05/12/11 -- It's all looking a bit shaky this morning after S&P's put fifteen of the seventeen countries that use the euro on watch for a credit downgrade. The "lucky" two being Cyprus who are already on watch and Greece who are already rated council house scum.

Merkel and Sarkozy say that they've agreed on proposals to change the governance of the eurozone. No worries there then, only another 15/17 to convince and they're home. And even if they can be convinced how long is it going to take, and who may have already fallen by then?

Widespread rumours suggest that there are all sorts of Plan B, C & D activities going on behind the scenes.

So the euro is back out of favour again this morning, and the overnight Globex market sees Dec corn 10 1/4 cents down to USD5.70/bushel, the lowest for a front month in almost a year.

Wheat is around 8-9 cents lower after ABARES announced that Australia's 2011/12 wheat crop will be an all-time record 28.3 MMT. Logistics is now the only barrier to Australia becoming the second largest wheat exporter in the world next year. Around a quarter of this season's crop could only be feed wheat, which could put a bit of pressure on US corn demand in 2012.

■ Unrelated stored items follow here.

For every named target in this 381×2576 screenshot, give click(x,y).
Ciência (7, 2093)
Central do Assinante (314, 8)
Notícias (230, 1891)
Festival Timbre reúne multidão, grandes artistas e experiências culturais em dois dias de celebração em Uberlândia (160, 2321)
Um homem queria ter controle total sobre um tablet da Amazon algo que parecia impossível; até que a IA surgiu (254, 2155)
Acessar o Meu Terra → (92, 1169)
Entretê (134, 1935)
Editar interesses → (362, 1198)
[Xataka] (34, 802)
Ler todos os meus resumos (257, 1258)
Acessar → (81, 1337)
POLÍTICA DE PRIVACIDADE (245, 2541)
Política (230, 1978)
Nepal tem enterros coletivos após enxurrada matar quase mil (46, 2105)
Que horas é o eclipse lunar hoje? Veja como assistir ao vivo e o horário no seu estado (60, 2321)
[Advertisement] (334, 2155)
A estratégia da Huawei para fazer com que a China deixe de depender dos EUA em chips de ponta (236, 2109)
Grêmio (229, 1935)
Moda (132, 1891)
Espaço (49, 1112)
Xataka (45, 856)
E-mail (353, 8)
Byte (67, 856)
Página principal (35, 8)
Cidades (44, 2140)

Japan is said to have bought 700,000 MT of EU corn (a very significant non-US volume by it's standards) for shipment in the first quarter of 2012 at substantial discounts to US origin material.

The potential failure of as much as 20% of Ukraine's winter crops means that spring plantings will be sharply higher in 2012, led by corn where the area sown is expected to increase by around 12% to more than 4 million hectares.